The 'worker-threads' tier is best-effort isolation, not a security boundary: the worker shares the host process and filesystem. It blocks fs / network module imports (ESM resolve hook + a CJS require interception) and always denies the process-escape modules child_process / vm / cluster / inspector / worker_threads (SDF-9), but a determined attacker with native addons or other escapes is not contained - load genuinely untrusted code under 'isolated-vm' (V8 isolate) or 'docker' (kernel) instead.

isolated-vm and dockerode are opt-in peer dependencies - they are not installed by default, so a base install pulls in zero native sandbox code. Add them only if you load untrusted code; 'none' and 'worker-threads' need nothing extra.

Sensitivity model

Every message, memory row, tool result, and trace attribute carries a Sensitivity tag:

TagMeaningWhere it can flow
publicNo restrictions.Anywhere.
internalOperator-private but not user-secret.Local trace + opt-in collectors; never to providers without acceptsSensitivity: ['internal'].
secretUser secret.Never leaves the machine. Memory rows tagged secret are filtered before any payload reaches a provider; the single exception is a provider that explicitly accepts 'secret' and whose trust class is 'loopback' (in-process / localhost).

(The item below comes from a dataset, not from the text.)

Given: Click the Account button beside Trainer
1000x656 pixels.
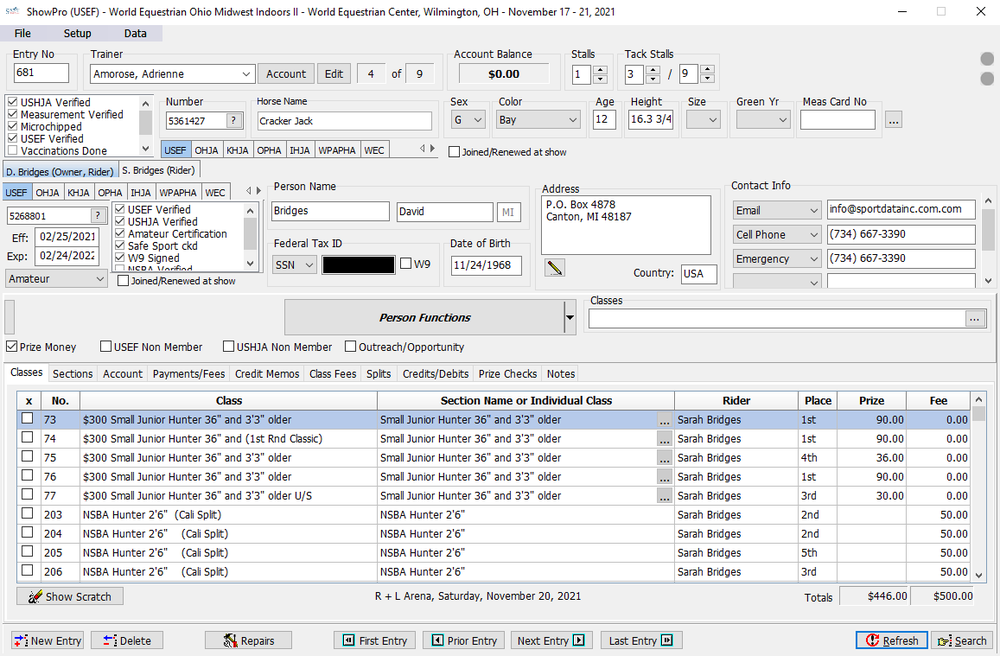Looking at the screenshot, I should coord(286,73).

The default for an unfamiliar provider is deny everything except public until you opt in. The default export floor for an exporter is public - anything above it is stripped attribute-by-attribute until the operator explicitly raises validation.minTier, and values matching the secret-pattern catalogue are masked regardless of tier.

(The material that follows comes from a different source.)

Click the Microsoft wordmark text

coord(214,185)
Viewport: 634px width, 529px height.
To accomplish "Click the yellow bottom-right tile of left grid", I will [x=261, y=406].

Server-token authentication

The standalone server (@graphorin/server) requires every authenticated REST / WebSocket / SSE connection to present a bearer token signed with HMAC-SHA256 against a deployment-wide pepper. The unauthenticated /v1/health probe is exempt so liveness checks work before token verification is wired. Tokens are generated and rotated through graphorin token:

bash
graphorin token create --scopes agents:invoke --expires-in 30d
graphorin token list
graphorin token revoke <token-id>

The pepper itself is resolved at server boot through a SecretRef (typically stored under keyring:graphorin_server_pepper or the encrypted-file store). See Secrets for the resolution pipeline.

Attenuation-only minting (W-106). POST /v1/tokens never escalates: a token principal can only mint scopes its OWN grant already covers (checked with the same scopeMatches rules the middleware uses - admin:* covers everything, a two-segment grant covers three-segment requests, but agents:invoke:foo does NOT cover the wider agents:invoke). A request outside the caller's grant answers 403 { error: 'scope-escalation-denied', denied: [...] } listing the uncovered scopes. Because the child's tokens:create must itself be covered, delegation chains narrow monotonically - a service token holding only tokens:create can no longer mint itself admin:*. Give minters the full target set (or admin:*) if they legitimately need to issue wide tokens. Syntactically invalid scopes are rejected with 400 instead of silently minting a token that grants nothing. The CLI path (graphorin token create) operates on the store directly as the operator and is not subject to this rule.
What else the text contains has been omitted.